Instead, he goes to great trouble to enumerate the many sorts of places besides the ever-recurring no-particular-place-at-all which had, he contends, to be suggested to an Elizabethan audience. “This, then,” he tells us, “is the practical problem which the manager of an Elizabethan theatre had to solve—the provision of settings, not necessarily so elaborate or decorative as those of the Court, but at least intelligible, for open-country scenes, battle and siege scenes, garden scenes, street and threshold scenes, hall scenes, chamber scenes.” Once more, I don’t believe the Elizabethan manager would have admitted that a problem existed. Every now and then a playwright’s imagination might get the better of his tactical discretion; for certainly tactics are involved. It is all a question of what actors with their make-believe can convince you of, or make you forget; and they must never be let seem to be trying to convince you. Ask them to do nothing awkward, that’s all.
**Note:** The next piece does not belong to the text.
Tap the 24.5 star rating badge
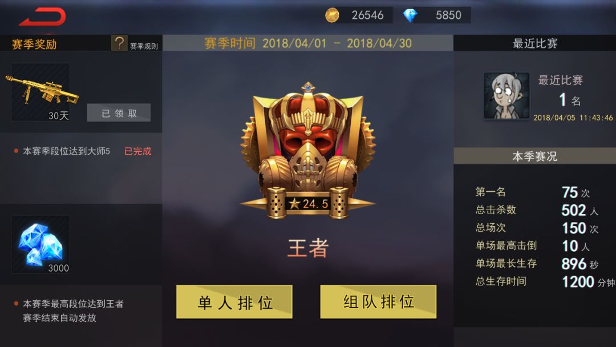(308, 204)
Is it rash to assert that while the Elizabethan drama was most itself there was no problem of locality? It had existed maybe, and it was to arise again. A self-conscious dramatist like Jonson might feel interested in raising it. Dr. Chambers’ citation of Every Man out of His Humour is suggestive. But he remarks that “the experiment was not repeated.” No, at that time it would not be. Why deliberately abandon a state of innocence and freedom? How many instances of “localisation by dialogue” in the common run of plays show any consistent consideration for the ability of the stage-manager to reinforce them? Are they not themselves, rather, mere reinforcements for the actor in his task of capturing and enlarging the audience’s imagination, and only provided if and as they will be? Marlowe takes care to emphasise the shifting of the action in Dr. Faustus from Wittenberg to Rome, to the Emperor’s Court and back to Wittenberg. Why? Because this ranging of the world is an essential part of the dramatic effect of the play. But turn to Shakespeare’s Richard II. The audience would know already about as much as it was dramatically profitable for them to know of the story’s general environment. And we find that out of nineteen scenes only nine are localised, and all but about three of these quite casually. In one case the transference from Barkloughly castle to Flint castle depends on a half line spoken by Richard which an audience might easily not hear. And if they did miss it, and thought Richard was still at Barkloughly while Shakespeare thought he was at Flint, this would make not one pennyworth of difference to the dramatic effect of the play. Nor need it dramatically follow, for that matter, because Richard said “Go to Flint Castle,” that he, or anybody listening to him, went there. Rather the contrary. But here the unfettered mind of the dramatist can be seen. Shakespeare read that Richard did go to Flint; and “go to Flint Castle,” coming where it does, gives just that effect of the wretched king being driven from pillar to post which he wants to give. But he bothered no more about it, for the next effect he wanted lay in Bolingbroke’s

Go to the rude ribs of that ancient castle,

and it no longer mattered to him whether it was Flint or another.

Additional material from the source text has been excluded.